With the prospect of the UK leaving the EU, the slide in sterling was both predictable and predicted. It began on the night of the referendum and has gained more momentum with the growing belief, not only that exit is now very probable but that it will involve leaving the single market and the customs union, disadvantaging many of the UK’s key export earning sectors.

The calculus that underpins market sentiment on sterling is simple.  The UK currently runs a big current account deficit at around 7% of GDP. This has hitherto been balanced by foreign direct investment and borrowing.  The impact of Brexit has been threefold:

·         A severe threat to Britain’s service industries, especially financial services

·         The prospect of both tariff and non-tariff impacts on UK exports to its largest single market, the EU

·         Evidence that foreign firms, most notably Japanese companies, may hold back on investment in the UK and move many of their activities elsewhere

These factors together have the potential to make it substantially harder to balance the books, and this is now reflected both in sterling and in the slowly rising cost of government borrowing.
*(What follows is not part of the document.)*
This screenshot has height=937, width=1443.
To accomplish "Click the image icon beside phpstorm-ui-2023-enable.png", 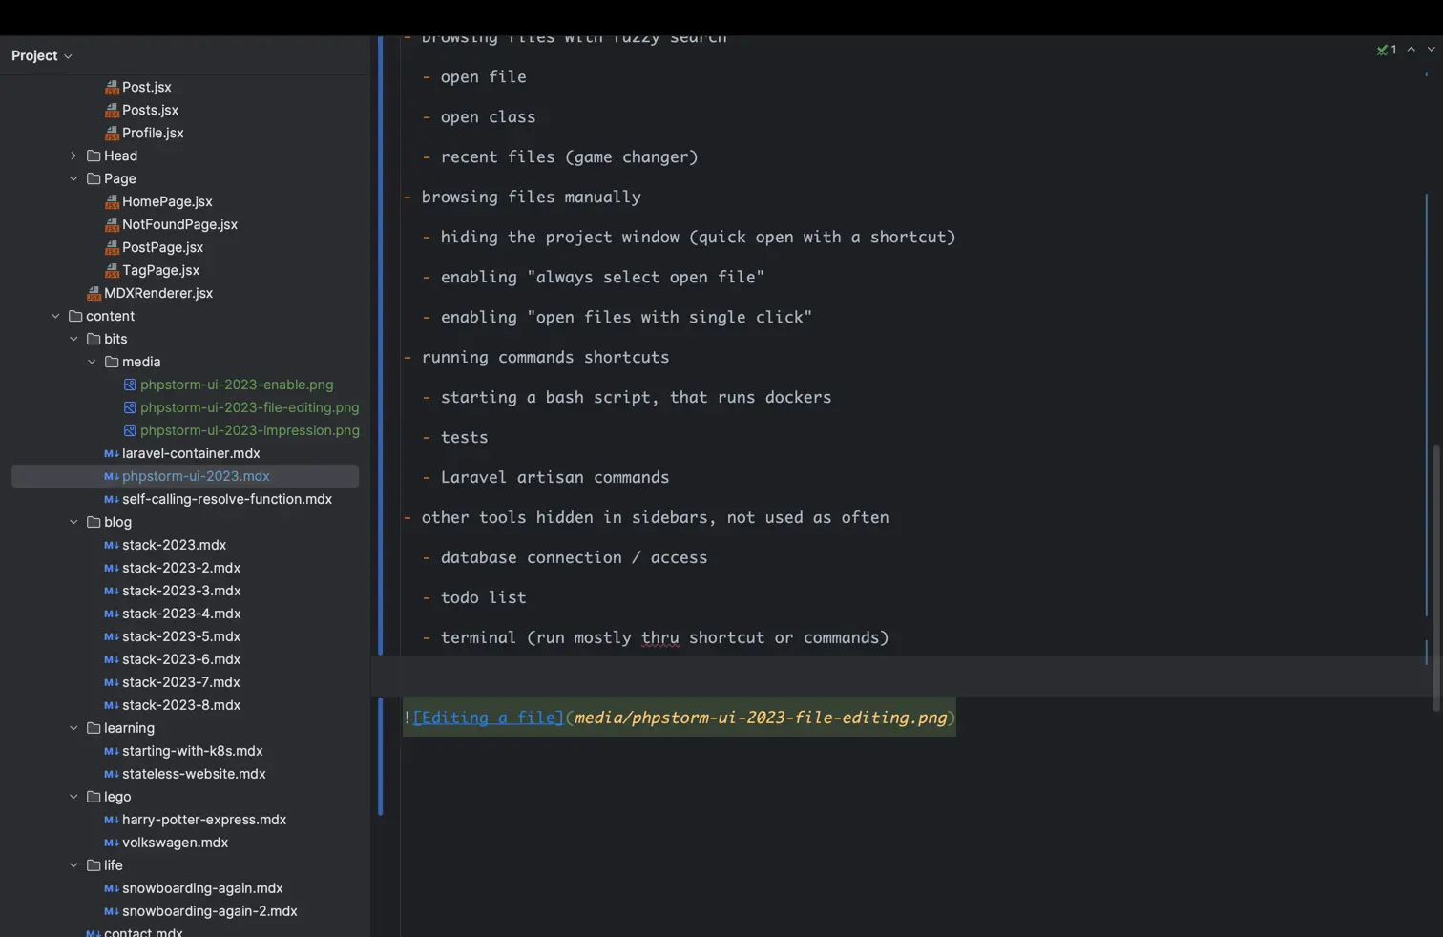I will point(130,385).
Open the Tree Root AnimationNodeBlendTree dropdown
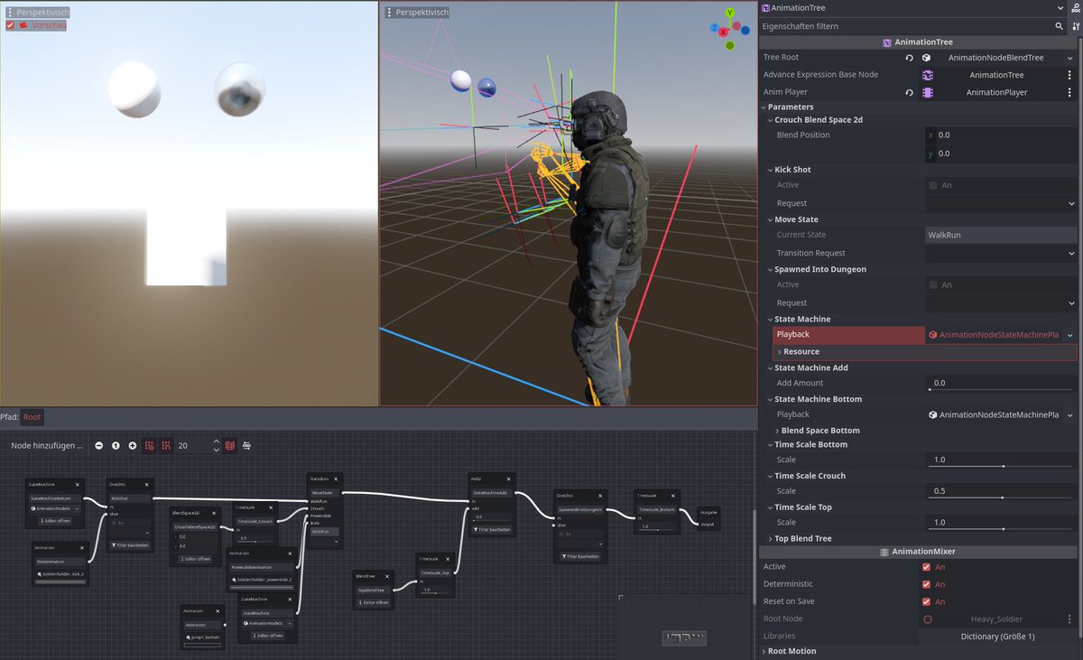This screenshot has height=660, width=1083. point(1000,57)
A fall in the exchange rate both provides an additional incentive for UK manufacturers to export and acts as a major brake on UK demand for imported goods, as these become harder to afford. It is therefore a necessary part of making adjustments to the UK economy.

This will de facto mean a cut in living standards. That is unavoidable.  In current conditions the rising price of imports seems unlikely to set off compensating wage increases and an inflationary spiral, but the effects may be both severe and immediate, and the energy sector will be in the front line. The most clear cut impact will probably be through the impact on imports of gas. A 20% devaluation (around the level at the time of writing) means that imported wholesale gas will cost an extra 25% in terms of UK sterling. Given that wholesale costs account for about 40% of the retail price, this is likely to feed through as a 10% increase in prices to ordinary consumers. Other factors, not related to Brexit, will probably increase this figure further, to around 12%.  Effects on retail electricity prices are likely to be more muted but will still be significant.

Industry too will have to pay more for its gas and electricity, but for those who compete in international trade, this will be of much less importance than the competitive benefit conferred by devaluation. Inter alia, as I anticipated in an earlier comment, this could transform the prospects for Welsh steel.

Fuel Poverty

Inevitably fuel price rises, like food prices, bear most heavily on the poorest, for whom they are a much higher proportion of total income. This ought to be a major concern. Various approaches can be considered for alternative domestic tariff structures that avoid subsidies to utilities from the public purse, but they usually require a cross-subsidy between consumer groups.

One is the concept of lifeline tariffs, in which the first “block” of energy is provided either free or at a heavily discounted rate, but with a premium rate attaching to higher levels of consumption. Although this is superficially attractive there are some practical problems. One is that the correlation between income and level of consumption is far from perfect. Poorer consumers are not necessarily low volume consumers. Volume can depend on family size, fuel choice, nature of their dwelling, etc.  To illustrate the imperfections of what ends up a scattergun approach, a lifeline tariff is almost bound to benefit second home owners.

A more promising approach is the promotion or subsidy of energy efficiency schemes that will reduce consumption but this approach too may not be adequate for the problem, as it is neither an instant solution nor is it likely to cover all cases of fuel poverty. So there is no simple answer to the problem. At root it is a problem of poverty rather than a problem of energy per se, and we have to accept the fact that the costs of energy are likely to rise above current levels (from what is likely to prove to have been an unsustainable historic low), from devaluation and for other reasons. Lifeline tariffs may be worth an experiment, and energy efficiency is a good thing per se, but otherwise this suggests that the problems of fuel poverty have to be confronted at source, ie poverty, rather than through additional interventions in the energy sector.